Entertainment Le 06/12/2016 par Felix Besson

Le prix Nobel en couverture de l’Optimum de décembre-janvier

Le père Nobel est une ordure

Par Baptiste Piégay

Il suffisait de rien, ou presque, pour que le monde, soudainement, se découvre une nouvelle passion pour la littérature. Notons que des domaines aussi notoirement barbants que la chimie, la physique, la médecine, la paix dans le monde – ou pire ! – l’économie, n’ont pas le bonheur de se découvrir un inattendu fan-club en l’espace de quelques secondes. Peu, sans doute, à l’exception des professionnels, ont un avis sur les molécules, les négociations entre les FARC et le président colombien, ou l’autophagie. En revanche, Philip Roth, Don DeLillo ou Haruki Murakami peuvent se réjouir : si tous ceux qui se scandalisaient de ne pas les voir honorés d’un Nobel achètent leurs livres, ils peuvent envisager de retaper la grange du Connecticut, d’acheter le studio du dernier étage pour se faire un joli petit duplex sur la 39e rue  ou bien d’aller nager avec les dauphins à Bora Bora.

Soudainement, donc, la littérature devenait l’affaire de tous. Comment ça, ce vieux rocker est récompensé ? Et pas XXX ? On ne reviendra pas ici sur la légitimité de cet honneur. Allez, si, brièvement : quel plaisir de voir reconnu un travail véritablement littéraire sur la langue – qu’elle soit chantée n’est finalement que sa vocation finale, pas sa nature, comme celle de la poésie est d’être récitée, incarnée dans la voix. Et si le ménestrel du Minnesota n’a rien dit, au jour où ce magazine part à l’impression, suscitant l’outrage, à nouveau (mais lorsque Einstein snoba les membres de l’académie en 1921 ou que Sartre déclina de recevoir son prix, en 1964, ils échappent bizarrement à toutes les accusations d’arrogance…), comment s’en étonner ? Est-il seulement honoré ? Ce n’est certes pas l’argent qui lui manque (une estimation basse fait du don l’équivalent d’une douzaine de concerts), ni les médailles en tout genre – mais tout de même, un Nobel… Avant la cérémonie, les bookmakers enregistraient les paris sur les lauréats possibles ; aujourd’hui, c’est la présence du principal intéressé qui fait l’objet de toutes les hypothèses. Il ne cesse d’enregistrer, de donner des concerts, mais ne dit rien. Il offre de la matière, mais ne la commente jamais. Et cela semble inacceptable.

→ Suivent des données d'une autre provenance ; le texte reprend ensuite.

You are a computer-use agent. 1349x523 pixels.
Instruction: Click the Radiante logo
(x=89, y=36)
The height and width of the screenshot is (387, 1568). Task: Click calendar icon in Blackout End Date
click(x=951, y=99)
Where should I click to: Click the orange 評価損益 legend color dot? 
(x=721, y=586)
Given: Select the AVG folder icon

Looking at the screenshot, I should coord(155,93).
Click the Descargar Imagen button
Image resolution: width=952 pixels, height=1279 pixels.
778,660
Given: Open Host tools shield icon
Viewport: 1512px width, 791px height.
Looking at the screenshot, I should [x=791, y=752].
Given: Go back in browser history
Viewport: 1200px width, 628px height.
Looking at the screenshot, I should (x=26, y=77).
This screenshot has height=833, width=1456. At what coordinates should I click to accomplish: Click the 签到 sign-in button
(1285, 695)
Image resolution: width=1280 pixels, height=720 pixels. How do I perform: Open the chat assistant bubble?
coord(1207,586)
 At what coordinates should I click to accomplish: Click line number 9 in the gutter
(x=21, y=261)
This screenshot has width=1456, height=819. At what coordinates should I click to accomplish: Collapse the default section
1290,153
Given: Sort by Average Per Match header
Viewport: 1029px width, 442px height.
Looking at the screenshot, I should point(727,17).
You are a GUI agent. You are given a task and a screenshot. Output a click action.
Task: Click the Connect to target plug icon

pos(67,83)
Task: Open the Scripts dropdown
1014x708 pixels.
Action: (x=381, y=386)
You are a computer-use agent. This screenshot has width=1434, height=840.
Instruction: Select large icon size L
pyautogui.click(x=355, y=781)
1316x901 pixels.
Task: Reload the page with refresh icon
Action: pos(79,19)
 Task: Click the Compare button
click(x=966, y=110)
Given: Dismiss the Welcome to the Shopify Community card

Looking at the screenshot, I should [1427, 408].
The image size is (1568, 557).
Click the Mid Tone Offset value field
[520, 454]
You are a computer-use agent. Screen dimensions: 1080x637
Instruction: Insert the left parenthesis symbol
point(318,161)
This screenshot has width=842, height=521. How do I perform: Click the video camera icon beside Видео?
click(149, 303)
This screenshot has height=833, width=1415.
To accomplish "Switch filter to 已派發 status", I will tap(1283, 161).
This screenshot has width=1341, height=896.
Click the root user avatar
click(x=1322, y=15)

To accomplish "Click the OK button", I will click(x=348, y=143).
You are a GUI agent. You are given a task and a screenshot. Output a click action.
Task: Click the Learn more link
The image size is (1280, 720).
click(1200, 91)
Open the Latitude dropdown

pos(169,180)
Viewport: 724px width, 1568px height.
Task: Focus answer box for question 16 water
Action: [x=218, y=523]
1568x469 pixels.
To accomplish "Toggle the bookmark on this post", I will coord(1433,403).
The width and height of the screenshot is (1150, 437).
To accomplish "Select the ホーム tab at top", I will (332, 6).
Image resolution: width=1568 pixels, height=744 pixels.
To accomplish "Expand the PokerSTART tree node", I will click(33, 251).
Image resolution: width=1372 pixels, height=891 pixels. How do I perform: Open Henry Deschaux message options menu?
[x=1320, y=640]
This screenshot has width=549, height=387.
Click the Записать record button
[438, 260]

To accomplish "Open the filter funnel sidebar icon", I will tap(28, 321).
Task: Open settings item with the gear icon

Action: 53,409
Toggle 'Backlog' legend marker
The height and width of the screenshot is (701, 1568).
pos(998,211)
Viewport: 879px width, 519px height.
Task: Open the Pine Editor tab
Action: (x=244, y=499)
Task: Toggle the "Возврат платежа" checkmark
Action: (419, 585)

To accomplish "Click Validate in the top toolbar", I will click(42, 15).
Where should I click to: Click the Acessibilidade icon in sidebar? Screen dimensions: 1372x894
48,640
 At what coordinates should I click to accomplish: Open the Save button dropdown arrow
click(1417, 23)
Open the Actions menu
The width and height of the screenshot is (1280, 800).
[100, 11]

Cette stratégie de l’évitement, de l’effacement, assez peu contemporaine et formidablement irritante pour ses contempteurs, qui a toujours épousé la carrière du chanteur, nous met face à face avec les contradictions du temps (qui changent, rappelons-le). À vouloir tout embrasser, qu’aime-t-on ? À prétendre tout connaître, que sait-on ?

Du fantasme Renaissance de l’honnête homme maîtrisant langues et savoirs, héritages et techniques, nous serions aujourd’hui coulés dans un moule tyrannique, où la culture serait un plateau de mezze. Un peu de tout, mais rien qui, en soi, fasse un plat.

S’il y a bien une leçon, une seule, délivrée démocratiquement par le comité Nobel, c’est celle de la patience, du temps donné à l’apprentissage et à son raffinement. Que Robert Allen Zimmerman ou Juan Manuel Santos soient nos professeurs du jour, humbles messagers, est peut-être anecdotique.